Go through the data that follows and restate each line exactly as it reads.

-- RECORDS TO PROCESS follows --

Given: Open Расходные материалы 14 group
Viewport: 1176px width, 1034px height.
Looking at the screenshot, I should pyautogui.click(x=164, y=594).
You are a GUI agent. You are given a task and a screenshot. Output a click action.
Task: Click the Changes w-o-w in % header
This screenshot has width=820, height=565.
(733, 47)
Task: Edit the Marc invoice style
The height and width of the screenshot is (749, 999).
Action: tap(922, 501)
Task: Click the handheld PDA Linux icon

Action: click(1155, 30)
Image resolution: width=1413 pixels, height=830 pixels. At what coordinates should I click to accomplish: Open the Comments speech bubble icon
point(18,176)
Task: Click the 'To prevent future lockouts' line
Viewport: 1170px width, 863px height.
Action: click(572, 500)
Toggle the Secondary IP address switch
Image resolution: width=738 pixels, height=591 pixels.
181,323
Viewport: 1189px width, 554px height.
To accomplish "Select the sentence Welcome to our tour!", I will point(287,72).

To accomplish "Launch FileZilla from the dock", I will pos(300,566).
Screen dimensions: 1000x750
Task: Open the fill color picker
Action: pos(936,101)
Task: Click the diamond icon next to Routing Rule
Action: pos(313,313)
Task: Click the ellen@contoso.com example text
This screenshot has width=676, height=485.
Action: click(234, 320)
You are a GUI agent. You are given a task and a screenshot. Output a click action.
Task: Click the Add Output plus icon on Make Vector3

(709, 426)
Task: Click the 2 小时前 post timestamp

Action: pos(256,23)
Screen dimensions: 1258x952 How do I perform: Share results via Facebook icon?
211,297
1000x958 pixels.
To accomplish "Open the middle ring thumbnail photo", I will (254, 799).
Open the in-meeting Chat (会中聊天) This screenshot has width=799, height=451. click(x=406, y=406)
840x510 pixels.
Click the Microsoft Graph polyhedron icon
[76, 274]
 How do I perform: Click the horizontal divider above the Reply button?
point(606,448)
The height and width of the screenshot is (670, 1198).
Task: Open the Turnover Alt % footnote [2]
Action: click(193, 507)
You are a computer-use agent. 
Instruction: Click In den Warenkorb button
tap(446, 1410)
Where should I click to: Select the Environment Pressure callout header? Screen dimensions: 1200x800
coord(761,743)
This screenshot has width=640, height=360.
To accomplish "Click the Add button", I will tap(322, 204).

-- RECORDS TO PROCESS concluded --

OUTPUT OF THE EXERCISE
Given: Open Расходные материалы 14 group
Viewport: 1176px width, 1034px height.
Looking at the screenshot, I should pyautogui.click(x=164, y=594).
You are a GUI agent. You are given a task and a screenshot. Output a click action.
Task: Click the Changes w-o-w in % header
This screenshot has width=820, height=565.
(733, 47)
Task: Edit the Marc invoice style
The height and width of the screenshot is (749, 999).
Action: tap(922, 501)
Task: Click the handheld PDA Linux icon

Action: click(1155, 30)
Image resolution: width=1413 pixels, height=830 pixels. At what coordinates should I click to accomplish: Open the Comments speech bubble icon
point(18,176)
Task: Click the 'To prevent future lockouts' line
Viewport: 1170px width, 863px height.
Action: click(572, 500)
Toggle the Secondary IP address switch
Image resolution: width=738 pixels, height=591 pixels.
181,323
Viewport: 1189px width, 554px height.
To accomplish "Select the sentence Welcome to our tour!", I will point(287,72).

To accomplish "Launch FileZilla from the dock", I will pos(300,566).
Screen dimensions: 1000x750
Task: Open the fill color picker
Action: pos(936,101)
Task: Click the diamond icon next to Routing Rule
Action: pos(313,313)
Task: Click the ellen@contoso.com example text
This screenshot has width=676, height=485.
Action: click(234, 320)
You are a GUI agent. You are given a task and a screenshot. Output a click action.
Task: Click the Add Output plus icon on Make Vector3

(709, 426)
Task: Click the 2 小时前 post timestamp

Action: pos(256,23)
Screen dimensions: 1258x952 How do I perform: Share results via Facebook icon?
211,297
1000x958 pixels.
To accomplish "Open the middle ring thumbnail photo", I will (254, 799).
Open the in-meeting Chat (会中聊天) This screenshot has width=799, height=451. click(x=406, y=406)
840x510 pixels.
Click the Microsoft Graph polyhedron icon
[76, 274]
 How do I perform: Click the horizontal divider above the Reply button?
point(606,448)
The height and width of the screenshot is (670, 1198).
Task: Open the Turnover Alt % footnote [2]
Action: click(193, 507)
You are a computer-use agent. 
Instruction: Click In den Warenkorb button
tap(446, 1410)
Where should I click to: Select the Environment Pressure callout header? Screen dimensions: 1200x800
coord(761,743)
This screenshot has width=640, height=360.
To accomplish "Click the Add button", I will tap(322, 204).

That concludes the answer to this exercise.